Acontece primeiro casamento homoafetivo em Rolim de Moura

out 18 • Geral • 1183 Visualizações • Nenhum comentário em Acontece primeiro casamento homoafetivo em Rolim de Moura

A cada decisão judicial sobre o assunto crescia a esperança de oficializar a união

 

Pela primeira vez na história de Rolim de Moura, um casal homoafetivo oficializou sua união em um cartório da cidade. O casamento foi realizado no final de setembro, reunindo amigos, parentes e convidados do técnico judiciário Robinson Barbosa de Andrade e do pedreiro Valdecir Rodrigues. Mesmo morando juntos havia quatro anos, a decisão de colocar no papel a relação só foi possível após mudanças na Legislação e um entendimento do Supremo Tribunal Federal.
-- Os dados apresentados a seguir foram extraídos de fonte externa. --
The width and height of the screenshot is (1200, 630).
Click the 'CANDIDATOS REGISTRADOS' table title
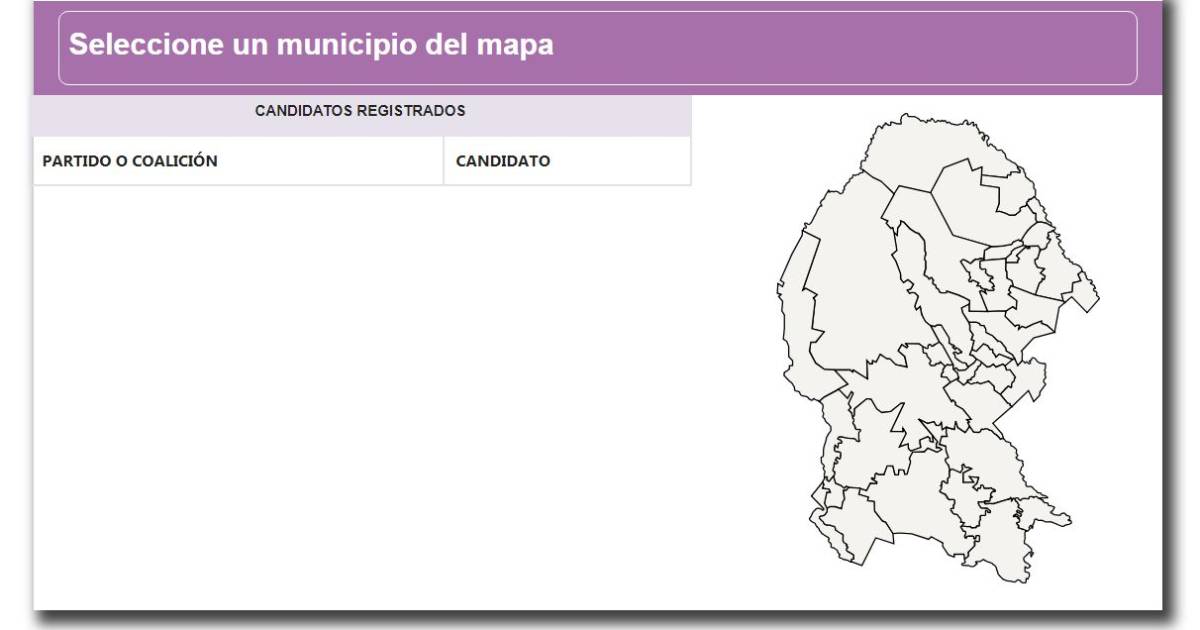[360, 111]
Em entrevista recente à imprensa, Robinson disse que a espera foi longa. A cada decisão judicial sobre o assunto crescia a esperança de oficializar a união, que agora é equiparada ao casamento heterossexual.

“Quando saiu na imprensa que nenhum cartório do país poderia recusar o pedido de casais do mesmo sexo foi que decidimos ir em busca dos nossos direitos. Esperamos a data mais apropriada e no dia 25 de setembro deste ano conseguimos realizar”, explicou.
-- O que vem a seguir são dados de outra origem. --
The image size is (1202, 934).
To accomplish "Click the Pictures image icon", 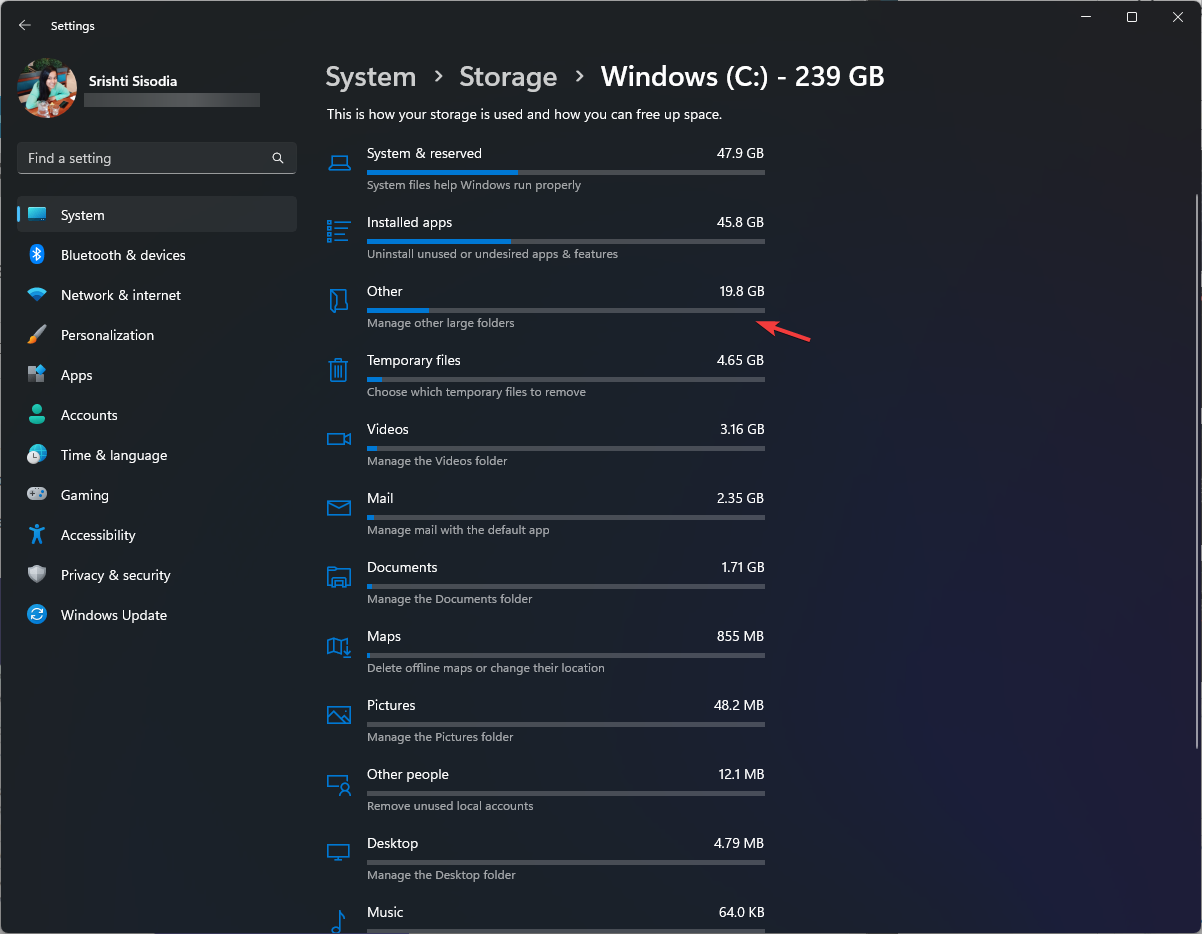I will (x=338, y=715).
Valdecir comentou ainda que no dia do casamento, muito curiosos paravam para ver aquele momento em frente ao cartório. Como qualquer cerimônia civil, foram muitas fotos, momentos com os amigos, com os padrinhos e com a família. “As pessoas passavam e quase quebravam o pescoço, vendo dois homens ali tirando fotos em pose de noivos. Chegava a ser engraçado. Muita gente sabia que éramos um casal, mas quando casamos muita gente se chocou”, contou.

Sobre o preconceito, ambos dizem que nunca vivenciaram de fato ações contrárias à essa orientação sexual. Por conta da personalidade do casal, poucos tocam no assunto. Mesmo assim, dizem ter conhecimento da opinião das pessoas. Maria de Andrade Barbosa, mãe de Robinson, diz que no início, quando teve conhecimento da homossexualidade do filho, acabou levando um choque. Aos poucos aceitou o relacionamento e acompanha de perto o casal.

“Eu morava em São Miguel na época e eu fiquei chocada quando fiquei sabendo. Minha filha já sabia e aos poucos fui aceitando. Eu acabei percebendo que não era uma opção dele, mas que ele era assim. Ele não era o primeiro e nem seria o último a ter essa orientação sexual. Ele é um filho muito amado e eu respeito isso nele. Me dou muito bem com o Valdecir também e espero que sejam muito felizes”, argumenta a dona de casa.

“Se você encontra a pessoa certa, que você ama, independente da orientação sexual, que quer compromisso sério, acredito que vale a pena. Casar no civil, como qualquer outra pessoa, é uma grande conquista não só nossa, mas de toda a sociedade”, complementou Robinson.